Billionaires inhabit a completely different world and moral universe to the rest of us, and how they escape paying taxes through debt is the perfect illustration of why we need a wealth tax.
While everyday people operate in a system where work is taxed, billionaires operate in a system where wealth and capital is liberated.
This is the “magic debt system” that allows the ultra-wealthy to decouple their lifestyle and spending power from the tax obligations that bind the rest of the population. It creates a structurally separated moral universe, and also creates dangerous systemic risks to democracy and undermines social and economic stability.
How does the billionaire magic debt system work? The primary structural separation lies in how money is defined and treated by the law. Both work differently for billionaires.
For the average person, income comes from working. This is the most heavily taxed type of money. Even a very high-income professional pays a significant proportion of their earnings in taxes. This tax is mandatory and removed before the money even reaches the bank account.
Billionaires operate in a financial economy that is almost unimaginable to everyday people. Their income is actually the growth in the value of their assets (like Tesla, Amazon or Oracle shares). Under the tax laws in basically every country on earth, when those shares go up in value, even if it is worth billions of dollars in a single month or year, it is not considered income unless it is sold. This allows billionaires like Zuckerberg or Musk to take $1 or $0 salaries while accumulating massive fortunes.
The real magic then occurs through debt. Billionaires do not need to sell their shares to buy superyachts or finance far-right political projects. Instead, they get disposable income through borrowing.
Billionaires put up their shares as collateral to banks to take out massive loans. This is called “pledging”. Elon Musk has pledged tens of millions of Tesla shares to secure personal loans, as has Oracle billionaire Larry Ellison.
These loans are not legally defined as income, so they are tax free — what banks and wealth managers call “tax efficiency”. The scale of the debt — millions or even billions, means that the billionaire can finance their lifestyle, their business dealings and their political projects solely through borrowing.
In the economic-moral universe of everday people, debt must be paid off, typically through working or selling assets. This is a moral choice that billionaires never face. For the billionaire, debt is an arbitrage strategy that can be sustained indefinitely. When a billionaire borrows against shares, they are essentially accessing the surplus value created by the workers of that company.
Billionaires avoid having to sell their shares to pay back loans because the value of the shares (the share price) usually grows faster than the interest rate on the debt.
To give a concrete example, Meta (Facebook) shares increased in value by more than 7 percent in 2025 and Mark Zuckerberg, who owns around 13 percent of Meta’s shares, saw his nominal wealth increased by $15.3 billion.
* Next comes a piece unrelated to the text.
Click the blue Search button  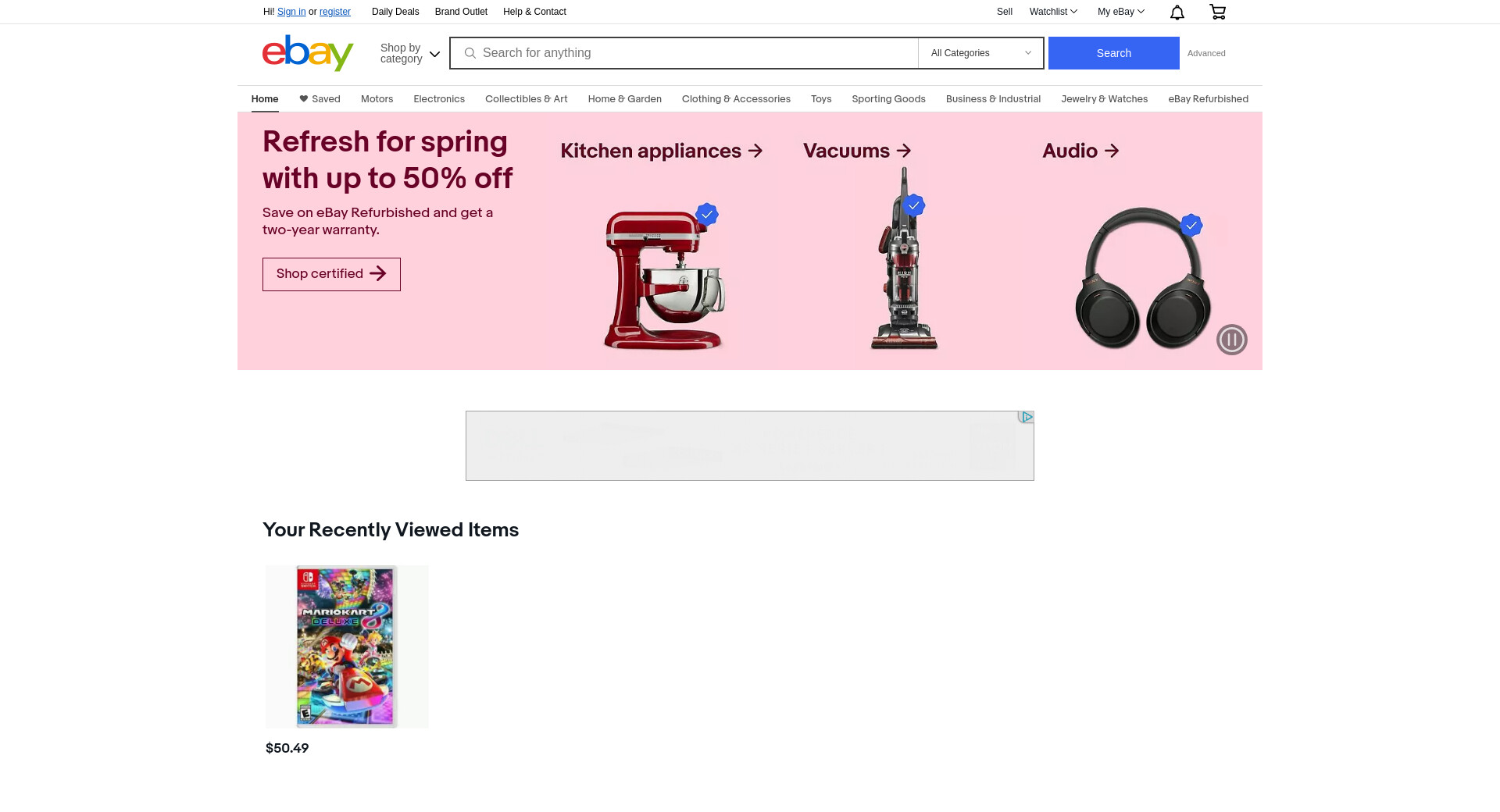click(1113, 53)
Zuckerberg can borrow unimaginable sums using the security of just the value increase in his shares from a single year, and without paying any tax.
When the loan comes due, billionaires can just take out a new loan to pay off the old one, again, using the increased value of their assets to pay the interest. As long as the stock price keeps rising, this cycle can continue forever. (Of course, this also creates vast, structural hidden financial risks, through the creation of “fictitious capital” like bitcoin, and comes with risks of contagion if the share price drops. This mostly harms everyday people like workers, pensioners and ordinary shareholders.)
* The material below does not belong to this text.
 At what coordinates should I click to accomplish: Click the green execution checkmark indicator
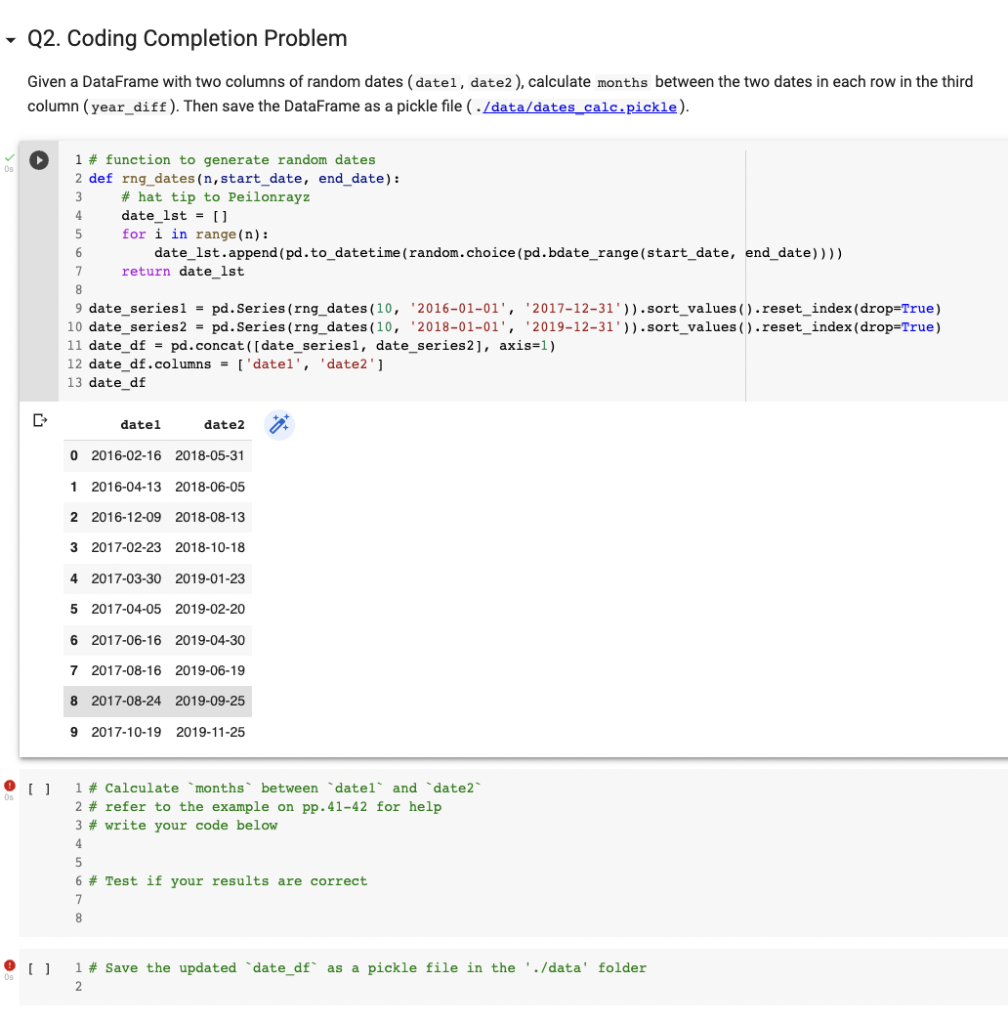8,157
And this is dynastic, patrimonial wealth. Billionaires ensure that they pass on their vast, ill-gotten fortunes largely tax free while also wiping the debt-slate clean. When a billionaire dies, the “cost basis” of their assets is stepped up to the current market value. This means all the growth that occurred during their lifetime, which funded their lifestyle via loans, is permanently exempted from capital gains tax. The heirs can sell a portion of the stock to pay off the debt tax-free and keep the rest.
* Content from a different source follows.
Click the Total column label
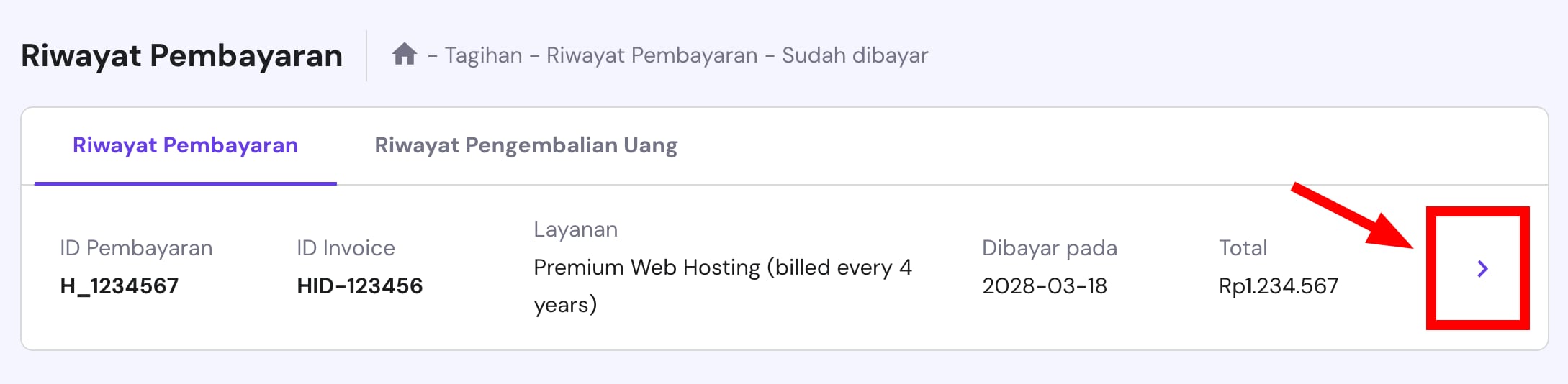 click(1243, 248)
The result of this system is that the 25 richest Americans paid a tax rate of just 3.4 percent.
This moral separation is not accidental; it is the result of the long-term ideological project of neoliberalism to unleash capital against democracy.
The explicit goal of this project is to create a system where capital could move freely and avoid democratic interference or redistribution of wealth and power. If a population votes for policies the wealthy disliked, such as full employment, social welfare or wealth taxes, the billionaires enforce economy-destroying capital flight, currency crashes, to discipline national governments. If that fails, the billionaires can fund far-right movements to protect themselves.
The laws created by states are not neutral. Tax codes are tools that the billionaires use to maintain their exorbitant privileges, power and wealth. These laws have created the artificial distinction between income from work and income from debt and capital gains. The debt of billionaires is not the same as debt for everyday people; it is a financial instrument transforming asset inflation into liquidity.
This financial separation allows extreme wealth concentration, which translates into disproportionate political power for a small group of people who operate outside the rules that govern the rest of the population.
For billionaires, paying tax is essentially voluntary. They only pay if they choose to sell. For everyone else, tax is mandatory. Billionaires aren’t cheating the system — the system itself is the cheat.
The “magic debt” system allows billionaires to live in a separate moral universe. They enjoy the benefits of society’s infrastructure and legal protections while opting out of the financial contributions required to maintain them.